Work task » In the material below, how many lines contain "computer"? Answer with the number alone.

• • • • •

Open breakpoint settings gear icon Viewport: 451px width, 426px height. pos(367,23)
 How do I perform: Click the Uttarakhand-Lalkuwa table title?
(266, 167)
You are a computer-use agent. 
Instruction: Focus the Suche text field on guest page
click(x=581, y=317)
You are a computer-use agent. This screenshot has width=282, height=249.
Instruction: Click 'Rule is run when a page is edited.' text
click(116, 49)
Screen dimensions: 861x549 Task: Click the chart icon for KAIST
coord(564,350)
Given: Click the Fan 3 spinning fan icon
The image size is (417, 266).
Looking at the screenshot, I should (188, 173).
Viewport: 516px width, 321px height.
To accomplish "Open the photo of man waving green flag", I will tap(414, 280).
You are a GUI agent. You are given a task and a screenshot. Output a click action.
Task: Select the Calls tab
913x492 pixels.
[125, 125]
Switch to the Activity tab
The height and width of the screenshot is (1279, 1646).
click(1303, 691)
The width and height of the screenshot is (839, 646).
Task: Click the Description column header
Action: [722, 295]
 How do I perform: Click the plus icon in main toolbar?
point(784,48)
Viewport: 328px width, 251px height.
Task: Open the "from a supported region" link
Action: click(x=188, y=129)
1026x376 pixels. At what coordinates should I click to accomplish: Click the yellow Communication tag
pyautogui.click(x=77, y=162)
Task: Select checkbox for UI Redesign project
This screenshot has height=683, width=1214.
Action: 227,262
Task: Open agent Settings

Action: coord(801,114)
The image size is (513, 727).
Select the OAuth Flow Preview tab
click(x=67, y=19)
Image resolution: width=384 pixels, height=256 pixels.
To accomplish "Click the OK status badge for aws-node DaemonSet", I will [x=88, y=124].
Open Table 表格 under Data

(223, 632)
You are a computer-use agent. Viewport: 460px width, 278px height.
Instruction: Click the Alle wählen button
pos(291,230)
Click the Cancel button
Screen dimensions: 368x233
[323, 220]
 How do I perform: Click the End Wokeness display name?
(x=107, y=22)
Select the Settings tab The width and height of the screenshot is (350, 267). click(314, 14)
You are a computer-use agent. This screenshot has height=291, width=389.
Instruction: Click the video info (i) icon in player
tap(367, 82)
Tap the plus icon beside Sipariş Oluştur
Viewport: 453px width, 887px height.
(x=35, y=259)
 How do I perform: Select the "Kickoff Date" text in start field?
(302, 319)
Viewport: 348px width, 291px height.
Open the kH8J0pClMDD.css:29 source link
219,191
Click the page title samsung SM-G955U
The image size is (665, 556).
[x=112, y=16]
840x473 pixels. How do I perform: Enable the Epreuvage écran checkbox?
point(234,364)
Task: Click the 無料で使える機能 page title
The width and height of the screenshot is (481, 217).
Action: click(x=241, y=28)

• • • • •

Exercise result » 4